**What you are asked to do**
Among the records that follow, find the line with "Impressum (119, 2566)" and the line with "寮國台灣商會聯合總會舉辦113年度第三次會員大會暨第八屆理監事選舉 (267, 392)". Set down those lines and all lines between them exactly, without adding anything.

**Data for this exercise**
Segment Open

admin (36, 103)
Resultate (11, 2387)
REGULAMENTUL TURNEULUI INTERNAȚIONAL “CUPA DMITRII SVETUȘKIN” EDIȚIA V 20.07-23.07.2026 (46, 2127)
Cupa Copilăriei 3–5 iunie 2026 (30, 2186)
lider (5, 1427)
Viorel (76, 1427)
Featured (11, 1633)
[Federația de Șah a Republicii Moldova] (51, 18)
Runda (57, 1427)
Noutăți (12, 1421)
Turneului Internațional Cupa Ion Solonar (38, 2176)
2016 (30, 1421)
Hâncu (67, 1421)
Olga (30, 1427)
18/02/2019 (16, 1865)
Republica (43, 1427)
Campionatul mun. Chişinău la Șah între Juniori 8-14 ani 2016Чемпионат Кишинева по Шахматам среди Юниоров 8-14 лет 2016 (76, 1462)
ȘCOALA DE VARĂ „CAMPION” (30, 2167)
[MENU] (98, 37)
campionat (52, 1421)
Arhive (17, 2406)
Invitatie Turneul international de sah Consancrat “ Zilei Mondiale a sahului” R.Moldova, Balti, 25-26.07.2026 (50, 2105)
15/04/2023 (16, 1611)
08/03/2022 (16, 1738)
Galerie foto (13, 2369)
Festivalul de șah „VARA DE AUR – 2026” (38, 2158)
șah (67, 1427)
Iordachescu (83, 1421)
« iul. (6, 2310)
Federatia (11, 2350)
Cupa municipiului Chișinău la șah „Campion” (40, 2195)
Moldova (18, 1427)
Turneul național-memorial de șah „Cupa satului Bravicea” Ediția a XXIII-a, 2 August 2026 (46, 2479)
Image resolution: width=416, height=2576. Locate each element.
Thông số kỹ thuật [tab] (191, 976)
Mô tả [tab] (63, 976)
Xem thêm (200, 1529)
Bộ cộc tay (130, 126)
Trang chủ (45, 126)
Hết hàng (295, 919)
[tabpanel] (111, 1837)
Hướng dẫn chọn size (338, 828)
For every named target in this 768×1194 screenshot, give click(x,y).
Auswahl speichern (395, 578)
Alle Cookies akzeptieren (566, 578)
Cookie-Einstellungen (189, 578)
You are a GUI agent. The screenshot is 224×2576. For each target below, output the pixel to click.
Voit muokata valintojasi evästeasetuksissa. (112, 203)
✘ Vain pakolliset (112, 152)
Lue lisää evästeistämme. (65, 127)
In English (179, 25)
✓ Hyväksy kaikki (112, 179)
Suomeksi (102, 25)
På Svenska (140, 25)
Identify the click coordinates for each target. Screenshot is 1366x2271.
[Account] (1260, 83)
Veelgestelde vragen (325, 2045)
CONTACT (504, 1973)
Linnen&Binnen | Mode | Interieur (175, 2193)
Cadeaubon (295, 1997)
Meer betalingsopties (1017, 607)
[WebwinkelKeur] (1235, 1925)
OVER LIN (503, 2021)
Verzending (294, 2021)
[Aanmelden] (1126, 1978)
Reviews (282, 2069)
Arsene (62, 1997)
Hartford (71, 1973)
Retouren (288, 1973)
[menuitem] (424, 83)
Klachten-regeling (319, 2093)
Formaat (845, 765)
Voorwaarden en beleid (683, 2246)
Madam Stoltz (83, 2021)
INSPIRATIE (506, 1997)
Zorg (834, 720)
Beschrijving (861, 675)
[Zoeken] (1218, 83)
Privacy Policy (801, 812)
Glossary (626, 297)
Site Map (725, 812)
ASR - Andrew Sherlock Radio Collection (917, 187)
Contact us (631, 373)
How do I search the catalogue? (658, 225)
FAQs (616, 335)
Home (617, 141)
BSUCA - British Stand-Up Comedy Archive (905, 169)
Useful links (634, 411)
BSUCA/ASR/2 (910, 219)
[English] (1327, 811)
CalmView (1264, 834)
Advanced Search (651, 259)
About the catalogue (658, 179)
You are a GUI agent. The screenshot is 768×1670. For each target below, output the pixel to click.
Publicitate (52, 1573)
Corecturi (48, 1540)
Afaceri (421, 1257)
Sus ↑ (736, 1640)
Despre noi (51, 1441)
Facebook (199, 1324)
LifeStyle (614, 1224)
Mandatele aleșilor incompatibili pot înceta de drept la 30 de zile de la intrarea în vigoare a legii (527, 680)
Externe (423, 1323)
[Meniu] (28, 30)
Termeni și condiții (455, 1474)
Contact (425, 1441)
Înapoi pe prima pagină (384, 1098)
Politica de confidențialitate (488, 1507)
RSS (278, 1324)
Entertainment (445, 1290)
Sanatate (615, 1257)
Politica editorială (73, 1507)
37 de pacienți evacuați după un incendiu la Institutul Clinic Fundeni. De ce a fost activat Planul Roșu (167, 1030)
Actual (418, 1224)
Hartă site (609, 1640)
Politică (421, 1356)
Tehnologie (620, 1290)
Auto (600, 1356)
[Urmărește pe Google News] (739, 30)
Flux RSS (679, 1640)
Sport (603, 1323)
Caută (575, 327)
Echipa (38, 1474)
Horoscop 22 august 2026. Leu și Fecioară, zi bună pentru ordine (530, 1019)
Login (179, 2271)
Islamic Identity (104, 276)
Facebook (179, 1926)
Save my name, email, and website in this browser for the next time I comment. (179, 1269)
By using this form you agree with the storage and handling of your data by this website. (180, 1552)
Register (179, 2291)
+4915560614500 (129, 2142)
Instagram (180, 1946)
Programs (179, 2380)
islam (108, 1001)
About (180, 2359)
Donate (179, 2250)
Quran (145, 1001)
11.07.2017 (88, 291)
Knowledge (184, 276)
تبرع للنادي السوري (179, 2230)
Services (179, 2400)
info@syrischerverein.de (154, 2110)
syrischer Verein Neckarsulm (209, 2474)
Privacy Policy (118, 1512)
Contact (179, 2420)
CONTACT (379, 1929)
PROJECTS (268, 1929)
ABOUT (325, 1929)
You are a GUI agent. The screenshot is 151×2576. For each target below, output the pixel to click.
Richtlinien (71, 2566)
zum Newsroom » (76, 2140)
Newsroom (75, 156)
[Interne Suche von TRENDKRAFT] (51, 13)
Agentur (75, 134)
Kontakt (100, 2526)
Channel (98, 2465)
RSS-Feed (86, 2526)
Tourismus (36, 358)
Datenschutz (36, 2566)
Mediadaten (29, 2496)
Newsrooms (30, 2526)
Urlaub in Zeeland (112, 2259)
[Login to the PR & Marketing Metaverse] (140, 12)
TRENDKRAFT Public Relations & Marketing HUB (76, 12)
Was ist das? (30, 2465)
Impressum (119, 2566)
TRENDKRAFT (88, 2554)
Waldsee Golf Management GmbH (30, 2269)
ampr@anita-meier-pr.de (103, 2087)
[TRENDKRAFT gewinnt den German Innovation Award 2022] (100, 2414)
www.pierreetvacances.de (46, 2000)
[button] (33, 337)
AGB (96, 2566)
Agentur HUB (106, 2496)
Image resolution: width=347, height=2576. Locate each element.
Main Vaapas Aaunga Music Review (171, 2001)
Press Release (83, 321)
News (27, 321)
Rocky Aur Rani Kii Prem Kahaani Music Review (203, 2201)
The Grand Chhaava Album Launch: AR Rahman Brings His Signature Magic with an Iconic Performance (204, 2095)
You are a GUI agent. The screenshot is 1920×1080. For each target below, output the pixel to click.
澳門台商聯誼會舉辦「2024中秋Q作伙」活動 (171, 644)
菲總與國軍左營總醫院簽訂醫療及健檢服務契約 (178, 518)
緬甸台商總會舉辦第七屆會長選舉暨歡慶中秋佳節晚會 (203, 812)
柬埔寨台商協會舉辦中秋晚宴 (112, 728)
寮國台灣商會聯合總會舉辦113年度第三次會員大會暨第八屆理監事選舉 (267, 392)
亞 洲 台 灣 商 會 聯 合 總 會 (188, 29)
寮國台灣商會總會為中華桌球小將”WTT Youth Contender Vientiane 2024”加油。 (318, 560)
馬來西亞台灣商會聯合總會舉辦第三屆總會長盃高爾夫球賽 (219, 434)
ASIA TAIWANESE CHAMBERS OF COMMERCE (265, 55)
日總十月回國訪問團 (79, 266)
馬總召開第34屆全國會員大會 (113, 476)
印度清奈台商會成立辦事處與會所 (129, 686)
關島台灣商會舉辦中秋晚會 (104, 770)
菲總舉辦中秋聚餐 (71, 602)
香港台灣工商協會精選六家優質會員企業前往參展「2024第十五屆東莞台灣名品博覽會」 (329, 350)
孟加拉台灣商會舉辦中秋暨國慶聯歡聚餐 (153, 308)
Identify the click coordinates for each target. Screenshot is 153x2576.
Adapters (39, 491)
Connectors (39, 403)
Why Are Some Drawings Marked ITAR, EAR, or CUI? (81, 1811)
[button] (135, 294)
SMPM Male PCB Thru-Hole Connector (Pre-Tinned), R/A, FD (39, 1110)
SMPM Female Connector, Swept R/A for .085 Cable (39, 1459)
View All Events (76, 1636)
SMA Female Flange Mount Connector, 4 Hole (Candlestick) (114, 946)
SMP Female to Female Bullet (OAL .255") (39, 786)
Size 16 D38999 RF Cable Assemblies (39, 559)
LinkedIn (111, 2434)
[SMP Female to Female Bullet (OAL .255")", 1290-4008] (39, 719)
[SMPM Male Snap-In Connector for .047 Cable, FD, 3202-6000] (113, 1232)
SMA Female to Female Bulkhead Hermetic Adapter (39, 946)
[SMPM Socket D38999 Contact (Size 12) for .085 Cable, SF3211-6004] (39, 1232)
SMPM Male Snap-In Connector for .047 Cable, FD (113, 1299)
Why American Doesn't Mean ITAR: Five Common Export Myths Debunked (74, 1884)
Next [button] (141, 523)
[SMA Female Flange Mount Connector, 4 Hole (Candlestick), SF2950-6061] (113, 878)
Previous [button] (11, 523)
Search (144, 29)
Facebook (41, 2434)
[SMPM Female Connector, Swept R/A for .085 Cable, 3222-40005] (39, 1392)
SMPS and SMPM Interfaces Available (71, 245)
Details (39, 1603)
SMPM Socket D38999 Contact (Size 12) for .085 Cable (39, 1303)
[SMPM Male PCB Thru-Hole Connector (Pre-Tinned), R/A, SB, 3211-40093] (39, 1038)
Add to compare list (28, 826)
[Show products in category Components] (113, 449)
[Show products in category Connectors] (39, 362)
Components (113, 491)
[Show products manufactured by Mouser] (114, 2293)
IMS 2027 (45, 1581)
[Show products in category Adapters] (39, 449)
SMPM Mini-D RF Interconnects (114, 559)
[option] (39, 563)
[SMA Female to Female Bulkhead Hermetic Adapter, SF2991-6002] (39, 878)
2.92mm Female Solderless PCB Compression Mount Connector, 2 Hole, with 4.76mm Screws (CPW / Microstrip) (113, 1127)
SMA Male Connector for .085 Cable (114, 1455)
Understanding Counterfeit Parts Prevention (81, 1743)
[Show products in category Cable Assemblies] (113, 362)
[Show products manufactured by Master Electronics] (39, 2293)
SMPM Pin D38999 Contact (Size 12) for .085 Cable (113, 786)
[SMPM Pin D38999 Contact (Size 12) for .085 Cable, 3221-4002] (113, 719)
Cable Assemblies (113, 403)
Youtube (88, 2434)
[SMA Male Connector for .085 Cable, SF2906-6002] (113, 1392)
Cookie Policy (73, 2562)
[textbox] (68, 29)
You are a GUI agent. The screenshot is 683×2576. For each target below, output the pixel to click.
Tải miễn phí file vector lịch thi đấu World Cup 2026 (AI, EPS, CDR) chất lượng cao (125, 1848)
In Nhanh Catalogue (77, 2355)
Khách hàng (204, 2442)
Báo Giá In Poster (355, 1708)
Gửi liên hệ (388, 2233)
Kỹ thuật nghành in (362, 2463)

Segment Closed

**Expected answer**
Impressum (119, 2566)
TRENDKRAFT (88, 2554)
Waldsee Golf Management GmbH (30, 2269)
ampr@anita-meier-pr.de (103, 2087)
[TRENDKRAFT gewinnt den German Innovation Award 2022] (100, 2414)
www.pierreetvacances.de (46, 2000)
[button] (33, 337)
AGB (96, 2566)
Agentur HUB (106, 2496)
Image resolution: width=347, height=2576. Locate each element.
Main Vaapas Aaunga Music Review (171, 2001)
Press Release (83, 321)
News (27, 321)
Rocky Aur Rani Kii Prem Kahaani Music Review (203, 2201)
The Grand Chhaava Album Launch: AR Rahman Brings His Signature Magic with an Iconic Performance (204, 2095)
You are a GUI agent. The screenshot is 1920×1080. For each target below, output the pixel to click.
澳門台商聯誼會舉辦「2024中秋Q作伙」活動 (171, 644)
菲總與國軍左營總醫院簽訂醫療及健檢服務契約 (178, 518)
緬甸台商總會舉辦第七屆會長選舉暨歡慶中秋佳節晚會 (203, 812)
柬埔寨台商協會舉辦中秋晚宴 (112, 728)
寮國台灣商會聯合總會舉辦113年度第三次會員大會暨第八屆理監事選舉 (267, 392)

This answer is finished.